== Goal of the exercise ==
Check every line of the entries for "each", and copy the lines that hold it.

(Items from a dataset)

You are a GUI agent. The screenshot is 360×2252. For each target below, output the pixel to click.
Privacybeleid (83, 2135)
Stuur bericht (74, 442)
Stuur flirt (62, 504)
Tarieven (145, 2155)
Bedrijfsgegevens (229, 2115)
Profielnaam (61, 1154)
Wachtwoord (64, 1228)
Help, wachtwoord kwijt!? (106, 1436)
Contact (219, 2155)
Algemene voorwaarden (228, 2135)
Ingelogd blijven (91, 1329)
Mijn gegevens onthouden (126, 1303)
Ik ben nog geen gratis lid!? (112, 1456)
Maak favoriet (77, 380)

--

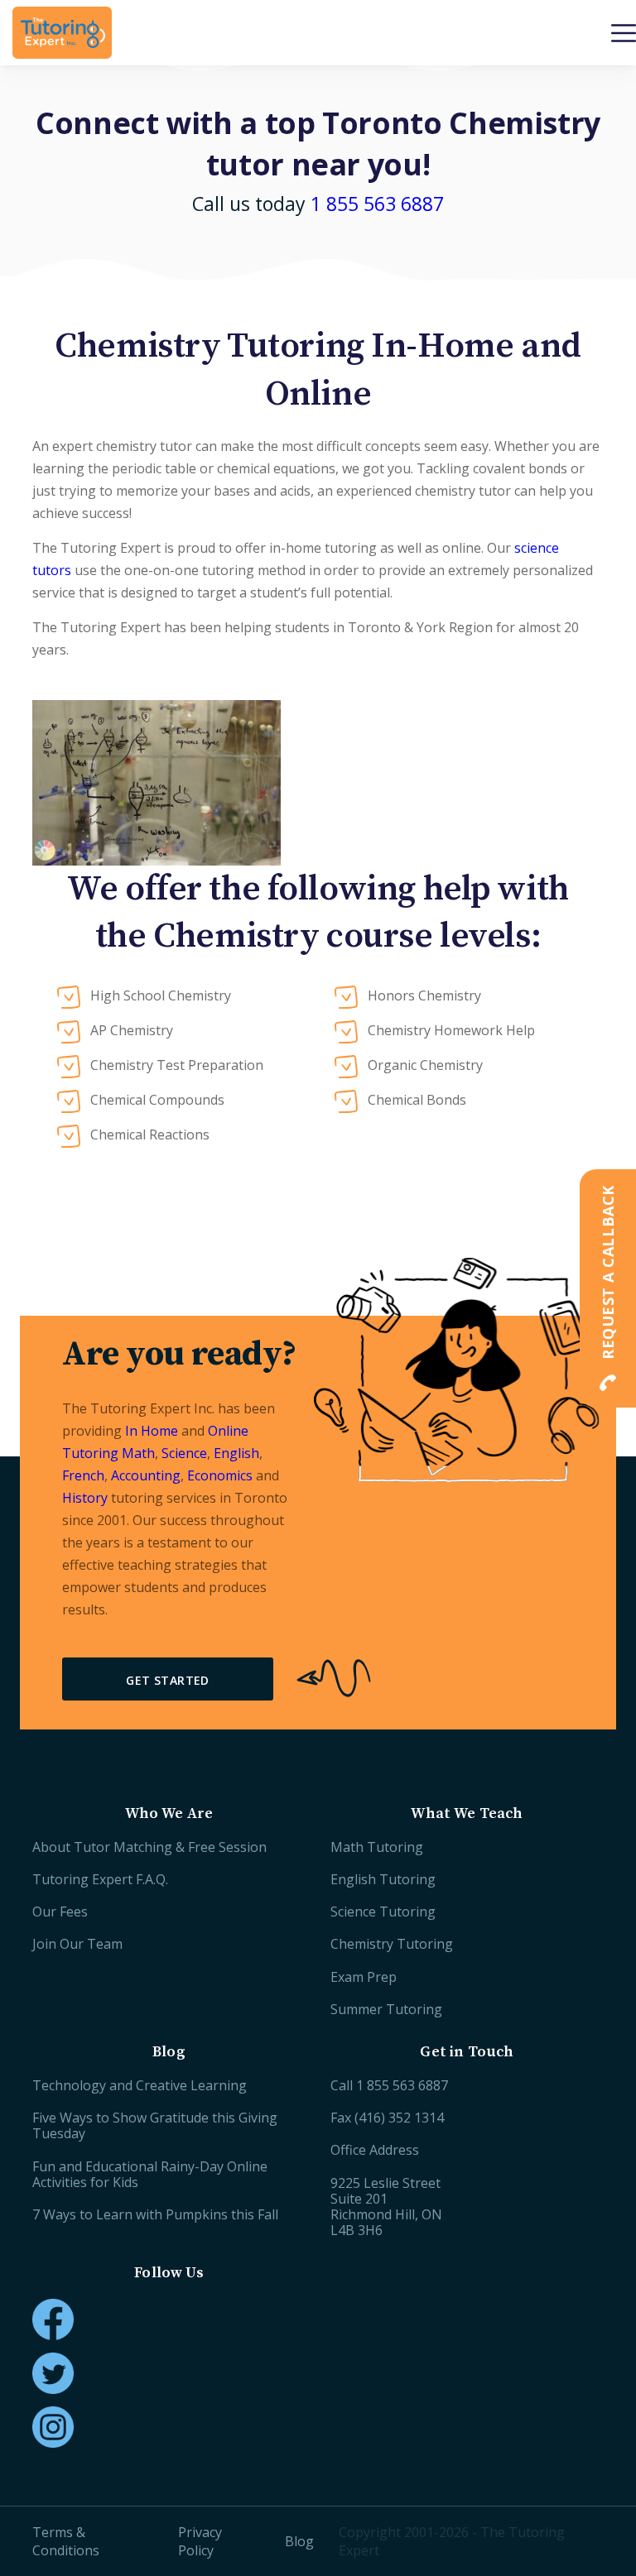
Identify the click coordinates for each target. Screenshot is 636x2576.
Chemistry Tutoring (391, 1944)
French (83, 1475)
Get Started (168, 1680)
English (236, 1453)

== Result of the task ==
You are a GUI agent. The screenshot is 360×2252. For each target below, output the pixel to click.
Identify the click coordinates for each target. Screenshot is 636x2576.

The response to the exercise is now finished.